The loaches will make quick work of them. Do not underestimate the loach!


----------



## AnthonyR1 (Mar 20, 2010)

^ thx, that would be nice. i just read online that they are harmless to fish so that's good news. also read about a snail called the "assassin snail", eats other snail. i may have to get one just so i can say i have an ASSASSIN snail


----------



## karjean (Feb 4, 2010)

There some threads mentioning to put a cucumber or lettuce leaf and they will go on it for easy removal.


----------



## AnthonyR1 (Mar 20, 2010)

ya i'm trying that now, thx


----------



## karjean (Feb 4, 2010)

Let me know how it worked and which one you tried, i ended up with seven snails with the new plants i added two weeks ago. I might have to do it sooner or later.


----------



## iamntbatman (Jan 3, 2008)

How are the shells spiraled, exactly? Common "pest" snails include pond snails, ramshorn snails and Malaysian trumpet snails. All of these are basically harmless and can even be useful. I find the MTS to be particularly useful and have some in every tank. I rarely see them.


----------



## AnthonyR1 (Mar 20, 2010)

iamntbatman said:


> How are the shells spiraled, exactly? Common "pest" snails include pond snails, ramshorn snails and Malaysian trumpet snails. All of these are basically harmless and can even be useful. I find the MTS to be particularly useful and have some in every tank. I rarely see them.

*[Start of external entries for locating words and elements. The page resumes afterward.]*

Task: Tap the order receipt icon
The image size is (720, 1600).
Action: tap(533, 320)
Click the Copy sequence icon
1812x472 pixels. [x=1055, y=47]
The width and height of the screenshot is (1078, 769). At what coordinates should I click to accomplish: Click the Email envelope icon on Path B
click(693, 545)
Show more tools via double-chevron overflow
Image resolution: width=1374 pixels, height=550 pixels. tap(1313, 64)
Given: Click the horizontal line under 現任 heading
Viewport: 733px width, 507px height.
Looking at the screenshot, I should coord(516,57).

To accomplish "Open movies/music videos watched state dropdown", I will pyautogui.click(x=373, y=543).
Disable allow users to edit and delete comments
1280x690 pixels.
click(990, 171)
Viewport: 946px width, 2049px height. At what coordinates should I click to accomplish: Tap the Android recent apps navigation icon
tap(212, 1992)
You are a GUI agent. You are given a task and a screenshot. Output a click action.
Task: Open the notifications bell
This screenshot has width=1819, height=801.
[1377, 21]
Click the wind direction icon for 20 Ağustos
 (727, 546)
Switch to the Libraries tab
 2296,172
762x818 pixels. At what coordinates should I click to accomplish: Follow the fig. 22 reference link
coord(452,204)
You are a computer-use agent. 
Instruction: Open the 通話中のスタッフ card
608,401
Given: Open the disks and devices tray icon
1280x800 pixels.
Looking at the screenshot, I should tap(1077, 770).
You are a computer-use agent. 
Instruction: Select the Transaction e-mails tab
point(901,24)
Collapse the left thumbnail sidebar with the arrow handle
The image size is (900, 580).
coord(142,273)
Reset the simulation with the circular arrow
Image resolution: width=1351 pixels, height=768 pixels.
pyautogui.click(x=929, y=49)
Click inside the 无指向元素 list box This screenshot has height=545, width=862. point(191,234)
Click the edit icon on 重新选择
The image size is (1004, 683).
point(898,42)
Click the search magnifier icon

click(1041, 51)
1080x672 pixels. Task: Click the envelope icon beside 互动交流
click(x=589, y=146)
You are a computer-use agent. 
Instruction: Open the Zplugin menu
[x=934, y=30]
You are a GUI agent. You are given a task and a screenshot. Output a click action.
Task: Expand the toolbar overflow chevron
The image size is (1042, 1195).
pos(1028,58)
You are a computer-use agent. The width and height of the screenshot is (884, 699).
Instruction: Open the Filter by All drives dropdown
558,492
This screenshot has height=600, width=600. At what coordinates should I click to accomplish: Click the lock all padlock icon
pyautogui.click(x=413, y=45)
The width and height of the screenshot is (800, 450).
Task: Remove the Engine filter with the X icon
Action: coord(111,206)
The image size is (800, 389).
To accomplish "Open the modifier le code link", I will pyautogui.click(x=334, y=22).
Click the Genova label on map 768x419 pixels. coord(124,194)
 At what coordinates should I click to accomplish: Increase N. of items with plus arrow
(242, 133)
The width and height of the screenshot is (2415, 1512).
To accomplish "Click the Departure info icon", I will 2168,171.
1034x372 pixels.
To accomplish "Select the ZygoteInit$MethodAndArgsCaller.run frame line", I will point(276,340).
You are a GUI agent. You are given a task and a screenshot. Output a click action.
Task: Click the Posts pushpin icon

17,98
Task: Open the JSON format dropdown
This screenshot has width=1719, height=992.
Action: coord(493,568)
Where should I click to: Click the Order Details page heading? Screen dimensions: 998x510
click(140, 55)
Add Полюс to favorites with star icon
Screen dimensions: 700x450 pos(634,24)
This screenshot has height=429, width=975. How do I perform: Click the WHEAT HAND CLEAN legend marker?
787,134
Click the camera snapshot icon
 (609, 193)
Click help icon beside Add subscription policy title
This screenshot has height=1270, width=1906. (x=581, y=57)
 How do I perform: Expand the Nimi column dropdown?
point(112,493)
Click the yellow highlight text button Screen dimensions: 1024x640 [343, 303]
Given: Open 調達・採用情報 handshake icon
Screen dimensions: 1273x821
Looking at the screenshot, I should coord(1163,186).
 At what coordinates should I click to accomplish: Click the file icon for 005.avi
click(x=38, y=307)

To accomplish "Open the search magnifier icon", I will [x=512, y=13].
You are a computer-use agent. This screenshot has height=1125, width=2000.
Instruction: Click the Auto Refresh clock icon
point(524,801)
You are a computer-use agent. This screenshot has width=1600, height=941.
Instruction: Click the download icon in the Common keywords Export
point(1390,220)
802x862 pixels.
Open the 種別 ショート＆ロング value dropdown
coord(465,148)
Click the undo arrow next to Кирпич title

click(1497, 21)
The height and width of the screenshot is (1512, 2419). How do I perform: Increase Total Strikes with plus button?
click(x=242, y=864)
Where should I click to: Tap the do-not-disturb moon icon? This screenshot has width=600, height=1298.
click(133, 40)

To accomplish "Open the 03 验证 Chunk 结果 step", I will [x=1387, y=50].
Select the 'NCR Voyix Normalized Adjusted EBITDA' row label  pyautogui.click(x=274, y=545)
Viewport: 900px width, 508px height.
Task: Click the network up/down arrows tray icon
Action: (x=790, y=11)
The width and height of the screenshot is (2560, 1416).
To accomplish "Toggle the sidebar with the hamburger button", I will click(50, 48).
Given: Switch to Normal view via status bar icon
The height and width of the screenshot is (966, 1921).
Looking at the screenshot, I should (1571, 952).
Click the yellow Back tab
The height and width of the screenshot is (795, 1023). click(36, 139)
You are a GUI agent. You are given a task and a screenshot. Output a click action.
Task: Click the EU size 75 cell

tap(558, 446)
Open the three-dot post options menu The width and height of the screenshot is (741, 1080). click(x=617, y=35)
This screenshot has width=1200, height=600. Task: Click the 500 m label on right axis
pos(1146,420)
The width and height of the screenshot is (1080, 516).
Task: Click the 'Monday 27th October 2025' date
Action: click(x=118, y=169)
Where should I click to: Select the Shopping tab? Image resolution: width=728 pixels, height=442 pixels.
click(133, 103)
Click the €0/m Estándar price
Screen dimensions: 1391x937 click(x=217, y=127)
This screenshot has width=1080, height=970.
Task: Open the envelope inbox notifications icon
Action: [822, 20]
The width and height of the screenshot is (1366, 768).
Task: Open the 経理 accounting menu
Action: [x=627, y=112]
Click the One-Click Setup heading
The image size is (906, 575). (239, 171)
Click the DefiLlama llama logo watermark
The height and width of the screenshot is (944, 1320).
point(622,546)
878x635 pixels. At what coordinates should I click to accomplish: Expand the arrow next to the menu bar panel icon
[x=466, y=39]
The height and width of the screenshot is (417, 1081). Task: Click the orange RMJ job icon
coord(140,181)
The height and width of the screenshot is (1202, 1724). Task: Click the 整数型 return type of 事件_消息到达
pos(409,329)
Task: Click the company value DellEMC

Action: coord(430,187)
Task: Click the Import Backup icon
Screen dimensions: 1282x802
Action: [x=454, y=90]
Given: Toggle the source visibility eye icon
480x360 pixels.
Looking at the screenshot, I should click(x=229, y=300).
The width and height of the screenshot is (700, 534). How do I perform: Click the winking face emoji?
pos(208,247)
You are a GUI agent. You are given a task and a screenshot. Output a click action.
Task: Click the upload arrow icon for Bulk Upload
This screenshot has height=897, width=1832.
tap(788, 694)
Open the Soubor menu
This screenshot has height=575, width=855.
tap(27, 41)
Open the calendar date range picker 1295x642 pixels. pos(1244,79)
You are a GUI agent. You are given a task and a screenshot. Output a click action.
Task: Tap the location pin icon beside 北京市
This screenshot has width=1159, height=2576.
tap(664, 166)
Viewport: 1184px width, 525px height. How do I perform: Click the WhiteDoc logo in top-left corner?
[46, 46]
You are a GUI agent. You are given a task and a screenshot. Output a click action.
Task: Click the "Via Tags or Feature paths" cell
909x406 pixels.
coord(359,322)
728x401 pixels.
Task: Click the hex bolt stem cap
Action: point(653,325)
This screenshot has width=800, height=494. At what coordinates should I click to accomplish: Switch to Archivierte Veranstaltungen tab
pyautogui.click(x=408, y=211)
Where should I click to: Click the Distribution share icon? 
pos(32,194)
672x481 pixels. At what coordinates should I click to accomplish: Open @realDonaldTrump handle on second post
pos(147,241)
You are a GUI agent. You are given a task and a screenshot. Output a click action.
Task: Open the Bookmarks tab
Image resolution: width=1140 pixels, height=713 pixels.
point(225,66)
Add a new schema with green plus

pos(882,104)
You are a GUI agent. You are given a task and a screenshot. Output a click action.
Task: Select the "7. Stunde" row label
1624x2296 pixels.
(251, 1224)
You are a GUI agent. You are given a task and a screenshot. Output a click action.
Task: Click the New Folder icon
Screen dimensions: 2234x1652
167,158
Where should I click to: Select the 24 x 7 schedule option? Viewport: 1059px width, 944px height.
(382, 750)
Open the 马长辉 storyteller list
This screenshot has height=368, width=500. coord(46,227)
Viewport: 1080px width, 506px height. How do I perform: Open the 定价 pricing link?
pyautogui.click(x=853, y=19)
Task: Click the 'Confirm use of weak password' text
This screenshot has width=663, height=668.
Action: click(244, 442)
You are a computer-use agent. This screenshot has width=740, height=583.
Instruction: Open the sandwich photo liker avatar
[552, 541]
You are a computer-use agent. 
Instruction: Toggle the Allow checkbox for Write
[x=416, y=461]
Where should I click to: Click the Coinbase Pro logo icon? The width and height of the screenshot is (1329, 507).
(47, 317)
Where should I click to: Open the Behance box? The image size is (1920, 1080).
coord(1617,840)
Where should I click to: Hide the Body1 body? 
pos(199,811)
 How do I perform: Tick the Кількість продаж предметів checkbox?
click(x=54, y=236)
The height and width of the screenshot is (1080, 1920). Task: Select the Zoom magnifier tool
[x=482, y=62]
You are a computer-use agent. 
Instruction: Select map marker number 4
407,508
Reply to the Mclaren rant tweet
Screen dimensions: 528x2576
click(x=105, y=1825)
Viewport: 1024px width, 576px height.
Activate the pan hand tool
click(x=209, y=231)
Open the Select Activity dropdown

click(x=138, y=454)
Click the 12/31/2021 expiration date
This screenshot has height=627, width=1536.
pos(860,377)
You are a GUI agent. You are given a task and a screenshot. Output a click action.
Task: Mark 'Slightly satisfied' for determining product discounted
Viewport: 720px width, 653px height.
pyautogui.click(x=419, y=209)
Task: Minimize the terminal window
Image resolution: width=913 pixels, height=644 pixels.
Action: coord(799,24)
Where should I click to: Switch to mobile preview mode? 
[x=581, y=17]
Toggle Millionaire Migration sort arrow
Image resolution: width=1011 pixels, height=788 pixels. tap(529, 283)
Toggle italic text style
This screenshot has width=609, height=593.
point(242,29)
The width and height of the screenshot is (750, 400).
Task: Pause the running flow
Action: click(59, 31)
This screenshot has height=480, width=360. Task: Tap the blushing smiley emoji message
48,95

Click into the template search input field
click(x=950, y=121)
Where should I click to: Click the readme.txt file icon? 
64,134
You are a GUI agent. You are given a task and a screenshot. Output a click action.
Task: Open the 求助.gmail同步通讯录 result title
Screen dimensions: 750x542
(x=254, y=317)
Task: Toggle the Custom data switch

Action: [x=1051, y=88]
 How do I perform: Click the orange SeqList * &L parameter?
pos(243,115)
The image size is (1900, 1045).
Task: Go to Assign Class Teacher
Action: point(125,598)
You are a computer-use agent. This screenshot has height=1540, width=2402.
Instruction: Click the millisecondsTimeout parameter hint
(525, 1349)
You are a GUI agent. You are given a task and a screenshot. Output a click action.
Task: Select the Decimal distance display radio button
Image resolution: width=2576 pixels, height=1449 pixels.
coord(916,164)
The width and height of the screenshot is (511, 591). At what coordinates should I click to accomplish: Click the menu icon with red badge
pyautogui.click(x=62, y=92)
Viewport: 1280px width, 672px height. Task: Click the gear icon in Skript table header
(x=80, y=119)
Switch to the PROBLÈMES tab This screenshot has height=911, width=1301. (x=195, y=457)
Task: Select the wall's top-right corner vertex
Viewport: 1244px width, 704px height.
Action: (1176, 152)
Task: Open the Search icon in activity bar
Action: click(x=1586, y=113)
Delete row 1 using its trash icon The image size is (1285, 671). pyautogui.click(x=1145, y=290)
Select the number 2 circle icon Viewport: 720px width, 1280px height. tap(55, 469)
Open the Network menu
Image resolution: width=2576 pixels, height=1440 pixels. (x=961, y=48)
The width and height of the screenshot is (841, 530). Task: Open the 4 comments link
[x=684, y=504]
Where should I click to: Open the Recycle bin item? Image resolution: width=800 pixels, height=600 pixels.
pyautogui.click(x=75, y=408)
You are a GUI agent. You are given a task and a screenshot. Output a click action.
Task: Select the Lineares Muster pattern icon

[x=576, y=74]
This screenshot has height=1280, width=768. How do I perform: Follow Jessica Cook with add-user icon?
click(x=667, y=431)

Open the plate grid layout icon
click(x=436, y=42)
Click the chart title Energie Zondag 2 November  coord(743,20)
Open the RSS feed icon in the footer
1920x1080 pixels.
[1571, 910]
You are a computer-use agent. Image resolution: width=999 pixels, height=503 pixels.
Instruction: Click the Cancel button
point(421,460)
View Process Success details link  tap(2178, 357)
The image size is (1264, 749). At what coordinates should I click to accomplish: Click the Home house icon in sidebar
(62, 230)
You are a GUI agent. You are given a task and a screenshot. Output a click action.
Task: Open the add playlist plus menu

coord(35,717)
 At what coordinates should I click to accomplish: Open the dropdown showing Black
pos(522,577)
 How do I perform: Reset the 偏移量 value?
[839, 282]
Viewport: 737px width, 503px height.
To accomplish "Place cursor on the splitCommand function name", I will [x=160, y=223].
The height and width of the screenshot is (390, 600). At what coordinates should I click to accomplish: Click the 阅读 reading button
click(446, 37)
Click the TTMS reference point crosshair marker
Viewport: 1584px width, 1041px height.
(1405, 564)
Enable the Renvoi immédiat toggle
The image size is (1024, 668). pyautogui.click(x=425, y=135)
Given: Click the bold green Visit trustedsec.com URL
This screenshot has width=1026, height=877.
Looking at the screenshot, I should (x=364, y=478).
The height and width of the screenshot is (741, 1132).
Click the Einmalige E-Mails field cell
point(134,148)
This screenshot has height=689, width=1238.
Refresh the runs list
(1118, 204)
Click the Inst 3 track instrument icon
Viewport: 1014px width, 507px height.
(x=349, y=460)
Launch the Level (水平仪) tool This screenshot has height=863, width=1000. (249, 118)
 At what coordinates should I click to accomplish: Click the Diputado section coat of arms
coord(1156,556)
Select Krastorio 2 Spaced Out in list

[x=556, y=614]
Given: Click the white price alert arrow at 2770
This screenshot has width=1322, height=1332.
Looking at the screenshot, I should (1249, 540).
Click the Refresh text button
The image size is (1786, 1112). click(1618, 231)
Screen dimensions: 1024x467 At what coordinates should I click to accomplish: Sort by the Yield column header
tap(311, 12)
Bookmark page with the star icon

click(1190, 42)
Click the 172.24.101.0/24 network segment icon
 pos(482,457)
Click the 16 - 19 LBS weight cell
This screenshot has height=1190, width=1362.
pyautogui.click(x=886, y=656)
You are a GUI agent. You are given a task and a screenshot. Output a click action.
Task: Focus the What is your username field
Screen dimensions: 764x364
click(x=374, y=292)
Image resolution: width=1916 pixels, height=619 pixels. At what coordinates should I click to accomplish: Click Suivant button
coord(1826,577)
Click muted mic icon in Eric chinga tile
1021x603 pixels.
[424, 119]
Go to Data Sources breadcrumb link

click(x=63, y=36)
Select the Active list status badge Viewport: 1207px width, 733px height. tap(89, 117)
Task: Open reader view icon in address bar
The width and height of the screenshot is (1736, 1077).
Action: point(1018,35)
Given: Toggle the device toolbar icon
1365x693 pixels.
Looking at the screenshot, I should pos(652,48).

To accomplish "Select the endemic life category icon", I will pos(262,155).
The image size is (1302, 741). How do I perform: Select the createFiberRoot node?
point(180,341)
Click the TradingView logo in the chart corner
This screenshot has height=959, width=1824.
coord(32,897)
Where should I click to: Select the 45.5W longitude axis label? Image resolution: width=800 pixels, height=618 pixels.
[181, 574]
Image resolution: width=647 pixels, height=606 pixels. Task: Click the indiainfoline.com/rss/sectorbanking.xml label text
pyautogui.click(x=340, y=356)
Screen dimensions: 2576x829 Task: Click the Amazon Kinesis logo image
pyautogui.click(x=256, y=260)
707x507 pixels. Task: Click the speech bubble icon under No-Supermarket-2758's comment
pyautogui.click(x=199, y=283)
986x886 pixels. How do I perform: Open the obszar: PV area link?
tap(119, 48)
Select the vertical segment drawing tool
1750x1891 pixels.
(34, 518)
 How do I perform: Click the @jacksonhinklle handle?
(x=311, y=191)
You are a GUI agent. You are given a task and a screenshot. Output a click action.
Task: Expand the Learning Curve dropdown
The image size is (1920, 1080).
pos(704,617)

well basically same shell spiraling as the malaysian trumpet, that typical long spiral shape, just light colored and very small. range in size from 2mm to 4mm. these hide all day long beneath the soil, once the lights are out they emerge. i know now that they are harmless to the fish but still wanna get rid of these stowaways since there are so many of them. eventually they start eating my limited plant supply. 
went looking for the elusive assassin snail today but couldnt find it, up to my loaches now i guess


----------



## iamntbatman (Jan 3, 2008)

Sound like MTS to me. You'll probably never get rid of them all unless you completely tear the tank down. They shouldn't harm your live plants, though, and you should be able to limit their population by preventing leftover food from sitting around on the tank floor.


----------